• Exercice a: Pouvez-vous recopier la liste en commençant à la ligne qui contient « Task: Open the » et en terminant à la fin de la liste, en remplaçant « EV/Sales » par « EV/EBITDA » sans rien changer d'autre ?

• Texte à lire:
Depuis plusieurs mois, enseignants, parents d’élèves et élus dénoncent la situation de l’enseignement en Seine-Saint-Denis, un territoire grevé par les pénuries de remplaçants et la vétusté du bâti scolaire. La CGT, la FSU, Sud et la CNT réclament l’abandon de la réforme du « choc des savoirs », portée par le Premier ministre Gabriel Attal, et la mise en place d’un plan d’urgence qu’ils chiffrent à 358 millions d’euros pour couvrir les besoins humains et horaires dans le département, soit 5 000 enseignants et plus de 3 600 postes de vie scolaire.
« Avec les pénuries d’enseignants, un élève de Seine-Saint-Denis qui arrive au baccalauréat a perdu en moyenne une année de scolarité »
Le 22 mars, un collectif d’une centaine d’élus de Seine-Saint-Denis appelait dans une tribune publiée par Libération à « un choc d’égalité pour l’école publique », dénonçant « la sous-dotation des établissements de Seine-Saint-Denis par rapport à d’autres territoires plus favorisés », et ses conséquences sur la formation des élèves dans le plus jeune département de France métropolitaine. En parallèle, douze municipalités séquano-dyonisiennes de gauche ont pris, début avril, des arrêtés qui mettent en demeure l’Etat d’appliquer un plan d’urgence pour l’enseignement dans le département. Les édiles se sont appuyés sur un arrêt du Conseil d’Etat daté du 27 octobre 1995, et qui consacre les pouvoirs de police du maire lorsqu’un évènement est susceptible de menacer la dignité humaine. Or, ces élus considèrent que l’absence d’action de la part de l’Etat en matière d’éducation constitue une atteinte à la dignité humaine de nature à générer des troubles à l’ordre public.
« C’est une mesure essentiellement symbolique, qui va peut-être un peu loin mais je comprends cette volonté de provocation pour obtenir une réponse des pouvoirs publics », commente auprès de Public Sénat la sénatrice socialiste de Seine-Saint-Denis Corinne Narassiguin. « C’est à la fois un sujet de recrutement et de condition de travail. La Seine-Saint-Denis n’est pas une priorité du ministère. Il faudrait, a minima, fournir un effort sur les remplacements pour garantir la fin de l’année scolaire », explique l’élue.
« La question des remplacements non pourvus est un enfer. Je l’ai vécue en tant que parent d’élèves, avec deux enfants scolarisés dans le public. Vous pouvez rester des semaines sans voir la queue d’un remplaçant », soupire le sénateur communiste de Seine-Saint-Denis Fabien Gay. « Désormais, l’année scolaire commence en sous-effectif, avec des postes manquant dès la rentrée. Avec les pénuries d’enseignants, un élève de Seine-Saint-Denis qui arrive au baccalauréat a perdu en moyenne une année de scolarité », avance cet élu.

• Liste:
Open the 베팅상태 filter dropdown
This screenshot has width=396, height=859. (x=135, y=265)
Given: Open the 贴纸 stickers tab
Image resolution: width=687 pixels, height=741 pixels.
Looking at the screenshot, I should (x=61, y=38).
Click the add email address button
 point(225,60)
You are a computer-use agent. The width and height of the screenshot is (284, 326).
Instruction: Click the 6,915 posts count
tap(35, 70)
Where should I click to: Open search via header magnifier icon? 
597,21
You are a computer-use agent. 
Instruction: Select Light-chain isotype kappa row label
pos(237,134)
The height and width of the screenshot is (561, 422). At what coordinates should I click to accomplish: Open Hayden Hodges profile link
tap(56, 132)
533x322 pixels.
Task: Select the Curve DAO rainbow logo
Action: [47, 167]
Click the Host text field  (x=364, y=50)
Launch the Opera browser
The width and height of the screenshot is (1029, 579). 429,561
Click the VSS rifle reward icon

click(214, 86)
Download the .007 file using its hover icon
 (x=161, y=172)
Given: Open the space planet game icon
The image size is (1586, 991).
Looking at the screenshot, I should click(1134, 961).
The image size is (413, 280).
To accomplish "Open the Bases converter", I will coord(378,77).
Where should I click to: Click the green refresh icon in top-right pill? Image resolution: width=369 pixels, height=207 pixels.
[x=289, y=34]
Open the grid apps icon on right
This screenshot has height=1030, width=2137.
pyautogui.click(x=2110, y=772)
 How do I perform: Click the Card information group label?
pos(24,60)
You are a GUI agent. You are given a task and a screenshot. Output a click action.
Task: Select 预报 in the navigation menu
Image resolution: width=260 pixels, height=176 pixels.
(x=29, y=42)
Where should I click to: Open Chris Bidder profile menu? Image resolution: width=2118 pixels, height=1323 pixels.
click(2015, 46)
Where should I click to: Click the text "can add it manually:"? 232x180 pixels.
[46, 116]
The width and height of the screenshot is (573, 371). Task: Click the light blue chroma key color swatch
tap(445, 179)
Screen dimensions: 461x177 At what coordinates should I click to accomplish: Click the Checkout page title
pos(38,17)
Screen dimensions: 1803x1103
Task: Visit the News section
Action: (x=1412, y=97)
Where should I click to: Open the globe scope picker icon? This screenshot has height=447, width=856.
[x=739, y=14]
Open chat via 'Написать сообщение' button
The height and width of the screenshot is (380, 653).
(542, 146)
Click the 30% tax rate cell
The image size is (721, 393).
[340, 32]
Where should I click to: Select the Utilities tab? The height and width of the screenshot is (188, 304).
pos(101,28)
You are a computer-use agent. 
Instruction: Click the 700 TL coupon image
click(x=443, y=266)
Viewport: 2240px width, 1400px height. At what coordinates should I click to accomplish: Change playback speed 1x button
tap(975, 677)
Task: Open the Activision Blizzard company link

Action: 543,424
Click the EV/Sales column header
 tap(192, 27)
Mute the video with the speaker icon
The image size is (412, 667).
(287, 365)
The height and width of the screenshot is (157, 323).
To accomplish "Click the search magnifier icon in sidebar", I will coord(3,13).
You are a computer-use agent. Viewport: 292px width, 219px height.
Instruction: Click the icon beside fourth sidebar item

• Exercice b: Pourriez-vous poursuivre le texte sur l'enseignement en Seine-Saint-Denis au-delà de sa dernière phrase ?

• Corrigé a:
Task: Open the Activision Blizzard company link

Action: 543,424
Click the EV/EBITDA column header
 tap(192, 27)
Mute the video with the speaker icon
The image size is (412, 667).
(287, 365)
The height and width of the screenshot is (157, 323).
To accomplish "Click the search magnifier icon in sidebar", I will coord(3,13).
You are a computer-use agent. Viewport: 292px width, 219px height.
Instruction: Click the icon beside fourth sidebar item

• Corrigé b:
« S’agissant de la Seine-Saint-Denis, les remplacements sont effectivement problématiques, le nombre d’heures perdues s’élevant à 13,5 millions, ce qui reste bien sûr énorme. Ce département pose des difficultés particulières, notamment pour assurer que l’on fait le plein dans les concours d’enseignants, et ce en dépit de toute l’énergie que nous déployons et des efforts des élus », a reconnu la ministre de l’Education nationale Nicole Belloubet début avril, lors d’une audition au Sénat.
Une prime pour « fidéliser » les personnels
Pour l’heure, le gouvernement s’en tient au plan « Pour un État fort en Seine-Saint-Denis », lancé en 2019 par Edouard Philippe. L’objectif : renforcer la présence des services publics dans le département. Il inclut notamment une prime individuelle de « fidélisation », versée aux personnels des premier et second degré au bout de cinq ans d’ancienneté dans le département. Selon le rapport de suivi de l’Assemblée nationale, un peu plus de 900 enseignants l’ont déjà touchée. Son montant de 10 000 euros a été revalorisé à 12 000 euros au 1er janvier dernier, avec un versement prévu en mai. « On a eu quelques retours positifs, mais pour l’instant c’est un peu court pour juger de l’efficacité réelle de ce dispositif », relève Corinne Narassiguin.
Le plan « Pour un État fort en Seine-Saint-Denis » prévoit également, à titre expérimental, le pré-recrutement d’étudiants comme enseignants, via des contrats de préprofessionnalisation avec un objectif de 500 étudiants par an. Mais le manque d’expérience d’une partie des personnels, tout juste formés, est aussi pointé du doigt. Selon les chiffres de l’académie de Créteil, 14 % des instituteurs du premier degré ont moins de 30 ans. Ils sont 18 % dans le second degré.
« On pourra toujours réclamer un plan d’urgence et lancer des recrutements en masse, ce qu’il se passe dans ce département est l’illustration dramatique et paroxystique d’un système à bout de souffle », épingle le sénateur LR Max Brisson, spécialiste des questions d’éducation. « Les organismes syndicaux doivent reconnaître que le système d’affectation qui repose sur l’ancienneté ne fonctionne plus. Envoyer des jeunes profs, encore inexpérimentés, sur les postes les plus difficiles là où nous aurions besoin des plus chevronnés, n’a aucun sens », soupire cet ancien inspecteur académique. Sa proposition : des contrats de mission, « avec une rémunération adaptée », et qui seraient pris en compte pour l’avancement des carrières. Il souhaite également régionaliser le concours du second degré : « Est-ce la meilleure politique que de faire travailler en Seine-Saint-Denis des gens qui n’y sont pas nés, et qui n’ont pas nécessairement les codes de ce territoire ? »
« Nous ne demandons pas l’aumône, mais simplement l’égalité républicaine »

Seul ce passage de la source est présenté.